Cigna: An exit would, one again, put Tennessee in the spotlight
Tennessee has already had a tumultuous time with its Obamacare marketplace. Humana announced in early 2017 it would quit the state’s marketplace, leaving 16 counties in the Knoxville area with zero plans next year. I took a trip to that area of the state in April, and you can read more about that here.
But just last week, Tennessee got some good news: the state’s Blue Cross Blue Shield plan would offer coverage in the Knoxville area, swooping in to save the day.
Still, this doesn’t mean that Tennessee is in the clear. If Cigna were to leave the Obamacare marketplaces, that would leave 14 Tennessee counties with zero options.
Cigna was, up until last year, quite bullish on the Obamacare marketplaces. Last summer, the health plan doubled the number of states where it sells Obamacare coverage.
But this year, things are markedly different and, as of February, Cigna was still undecided on whether it would sell Obamacare coverage in 2018. Chief executive David Cordani described the marketplaces as “fragile at best” on a call with investors.
Molina: On the fence, putting one Wisconsin county at risk
Molina is another health insurer that is not a household name; before Obamacare, most of its business was in helping states run Medicaid programs. Like Centene, it has also found a strong foothold in the health law’s new marketplaces. Molina reported covering 568,000 Obamacare enrollees by late 2016.

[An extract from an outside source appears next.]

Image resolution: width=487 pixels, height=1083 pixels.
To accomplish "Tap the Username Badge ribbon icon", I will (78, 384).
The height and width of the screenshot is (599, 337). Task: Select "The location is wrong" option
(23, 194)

Molina is a big Obamacare health plan — and arguably the most vocal about the possibility of quitting. Former chief executive Mario Molina sent Congress a letter in late April saying that the company would “not participate in the 2018 marketplace” if the government does not fund the law’s cost-sharing reduction subsidies.

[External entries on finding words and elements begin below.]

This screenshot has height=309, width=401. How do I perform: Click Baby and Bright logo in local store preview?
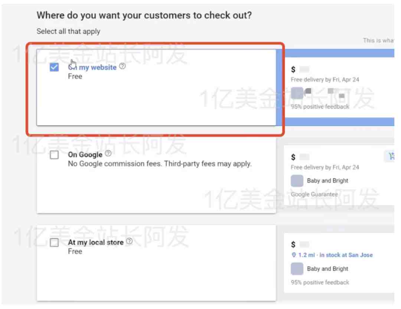coord(297,269)
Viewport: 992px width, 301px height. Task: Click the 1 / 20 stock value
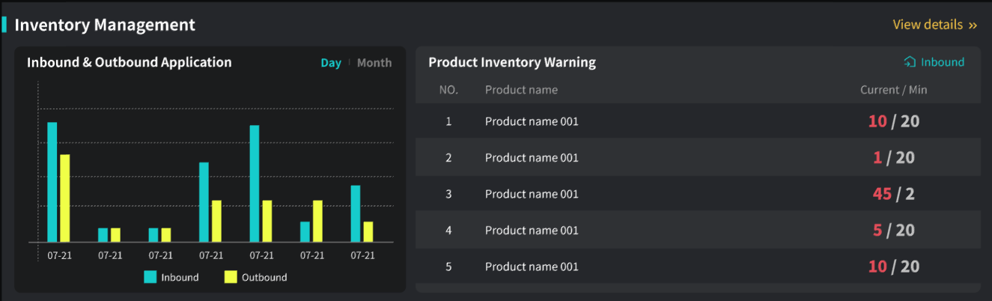tap(893, 158)
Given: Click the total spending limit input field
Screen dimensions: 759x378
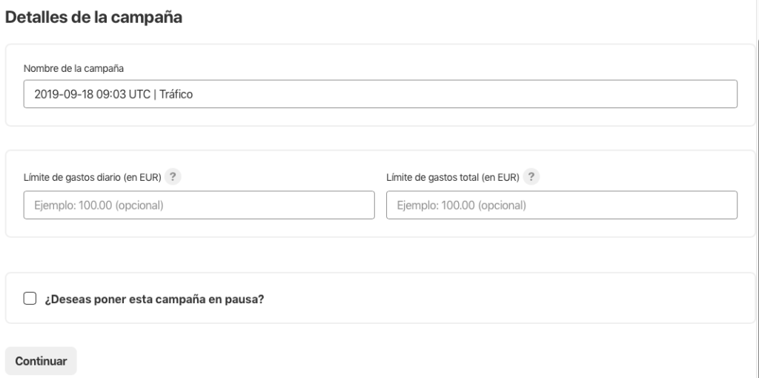Looking at the screenshot, I should (x=561, y=205).
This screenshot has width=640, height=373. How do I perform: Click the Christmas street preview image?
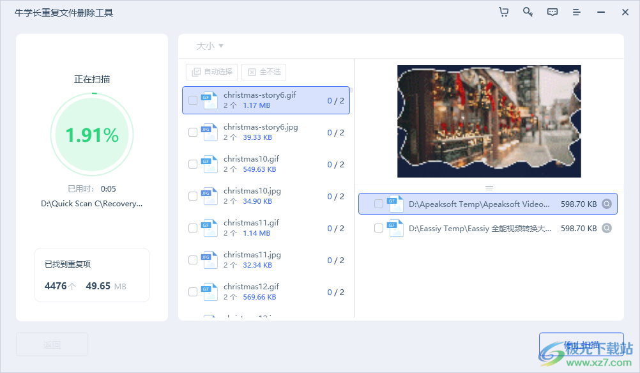489,121
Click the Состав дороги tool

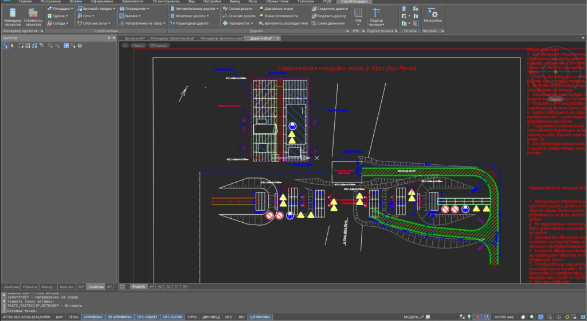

Those subsidies did not get appropriated in this year’s budget bill, and Trump continues to waffle on whether he will make those payments, putting Molina’s participation at risk.
Molina currently sells coverage in 139 counties across the country. Most of those places have other insurance plans, too. There is actually just one county in the country that would have zero options if Molina quit: Menominee County, Wisconsin.
Molina is at the moment a bit a a wild card. It did send that strongly-worded letter to Congress — but then, a few weeks later, its chief executive Mario Molina was abruptly fired from his job leading the company, which had been founded by his father. So its hard to know what will happen with Molina’s future, in the marketplaces or otherwise.
There aren’t a lot of back-up options to deal with zero-insurer counties
The Affordable Care Act depends on insurance plans volunteering to sell coverage on marketplaces. It doesn’t have a strong back-up plan if there are certain areas where no health insurer comes forward.
“If there were any [backup plans], nobody told us about it,” says Kevin Counihan, who served as chief executive of Healthcare.gov under Obama. “I sure wish there were some.”
Counihan and his team ended up spending two months last summer crisscrossing the country, checking in with health insurers and regulators to ensure all 3,007 counties would have at least one option. And this wasn’t easy; insurers did not warm to the marketplaces as the law’s drafters and boosters had expected.
The administration was able to ensure, during the four years of Obamacare’s coverage expansion, that no county’s marketplace ended up with bare shelves.
President Trump has given little reassurance to health plans that might be on the fence about entering Tennessee or other markets. His administration has waffled on whether it will continue funding key Obamacare payments. He has said he expects the marketplaces to “explode” on their own.
“Insurers are fleeing the marketplace because Obamacare is fundamentally flawed,” Health and Human Services spokesperson Alleigh Marré said in a statement. “As more Americans are presented with higher healthcare costs and fewer options for coverage, repealing and replacing the law remains the best option. Administrative action alone cannot fix the problems Obamacare created.”
Correction: An early version of this article did not include the plans that Anthem sells in Missouri. This has now been fixed.